San Francisco. The city where I was born. Home to artists, lovers, dreamers… and tech. The city has changed so much since I was born there almost 30 years ago, especially in the past few years or so. Yes, it is wildly overpriced now. Yes, many people are moving to where I live because they can’t afford to live in the city. But. Though it has changed, though it is becoming more of a playground for the rich than a space for dreamers, it is still magical.
Yesterday my friend and I went to San Francisco for Hardly Strictly, a free (!) music festival in Golden Gate Park. Though I had heard of it countless times over the years, I had never been able to go in the past because I would always be working. Now that I have the weekends free, I feel like I get to be a part of so much more than I used to.
The park was teeming with people, six different stages with six different experiences all going at the same time, humans of all different walks of life coming together at once. The energy was palpable, almost overwhelming. There were those who were there just to get drunk and party, but there were also those who were there for a shared love of music. That’s music festivals for you. There’s a sense of humanity or depravity or both. It’s intense, wild, freeing, energizing. I felt like a component of something greater than me. And I like that.

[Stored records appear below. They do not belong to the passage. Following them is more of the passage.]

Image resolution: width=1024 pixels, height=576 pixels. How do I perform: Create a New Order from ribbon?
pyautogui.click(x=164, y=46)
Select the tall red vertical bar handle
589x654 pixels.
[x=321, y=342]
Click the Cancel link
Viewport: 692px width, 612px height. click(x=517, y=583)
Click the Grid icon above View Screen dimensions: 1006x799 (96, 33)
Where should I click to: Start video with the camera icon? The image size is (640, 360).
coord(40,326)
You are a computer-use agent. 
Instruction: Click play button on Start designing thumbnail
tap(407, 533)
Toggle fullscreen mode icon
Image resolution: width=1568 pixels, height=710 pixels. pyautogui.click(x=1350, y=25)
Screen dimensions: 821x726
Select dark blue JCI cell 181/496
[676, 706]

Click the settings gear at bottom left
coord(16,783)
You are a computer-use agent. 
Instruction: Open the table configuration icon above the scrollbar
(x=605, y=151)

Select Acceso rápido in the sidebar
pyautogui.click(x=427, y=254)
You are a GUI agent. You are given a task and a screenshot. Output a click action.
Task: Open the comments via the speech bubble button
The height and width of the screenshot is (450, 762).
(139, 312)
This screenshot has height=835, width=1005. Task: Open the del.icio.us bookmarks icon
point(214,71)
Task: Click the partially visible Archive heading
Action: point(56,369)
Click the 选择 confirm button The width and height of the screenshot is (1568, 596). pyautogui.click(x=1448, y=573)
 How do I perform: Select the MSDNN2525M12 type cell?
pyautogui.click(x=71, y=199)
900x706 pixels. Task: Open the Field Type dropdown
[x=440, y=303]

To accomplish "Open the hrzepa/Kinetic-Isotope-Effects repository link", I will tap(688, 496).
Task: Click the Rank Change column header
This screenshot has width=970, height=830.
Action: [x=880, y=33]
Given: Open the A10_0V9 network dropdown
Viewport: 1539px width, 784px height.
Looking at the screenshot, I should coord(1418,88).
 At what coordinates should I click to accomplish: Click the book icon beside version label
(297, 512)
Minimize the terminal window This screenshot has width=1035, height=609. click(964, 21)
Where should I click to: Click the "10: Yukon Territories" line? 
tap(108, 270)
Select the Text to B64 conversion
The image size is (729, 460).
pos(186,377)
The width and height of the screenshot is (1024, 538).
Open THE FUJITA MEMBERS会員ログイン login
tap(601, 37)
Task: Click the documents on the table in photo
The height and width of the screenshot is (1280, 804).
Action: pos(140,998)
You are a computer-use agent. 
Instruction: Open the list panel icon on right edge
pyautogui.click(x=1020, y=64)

As my friend and I settled onto a small patch of grass amidst the crowd, I took a moment to take it all in. The sun seemed to be perched in a tree, the weather was perfect, which is rare in San Francisco, and everyone seemed to be smiling. I felt the breeze kiss my skin, felt the dampness of the grass through our blanket, felt the energy of the masses. I was in San Francisco on a Saturday surrounded by people, listening to free, live music, the sun peeking through the trees, the air warm and inviting. It was magic.
I will admit that my friend and I had gone to the festival without even looking at the lineup. It was free and in Golden Gate Park; we had nothing to lose. We just wanted to get out-of-town, to experience what the city had to offer, to deviate from the norm. Because of our desire to break free, to explore and get out there, we were beyond pleasantly surprised to discover that Cyndi Lauper was playing right when we got to the park. We danced to “Girls Just Wanna Have Fun,” swayed and sang along to “Time After Time.” I explained the meaning behind the lyrics to “She Bop.” And then Chris Isaak was onstage next!
Even if we hadn’t heard these artists, the experience alone was worth it. It might not seem like much to some, to go to a music festival on a Saturday, but it’s exciting for me. Exciting to be out in the world on the weekend instead of going into work. Exciting to go to the city on a whim, just because. My friend and I talked about how if we were still in our old relationships, we probably wouldn’t have gone to Hardly Strictly. We’d be doing something else with our ex-boyfriends, or if we had gone with them, it would’ve been a different experience altogether. We were free. In the moment, just the two of us, dancing and singing and laughing.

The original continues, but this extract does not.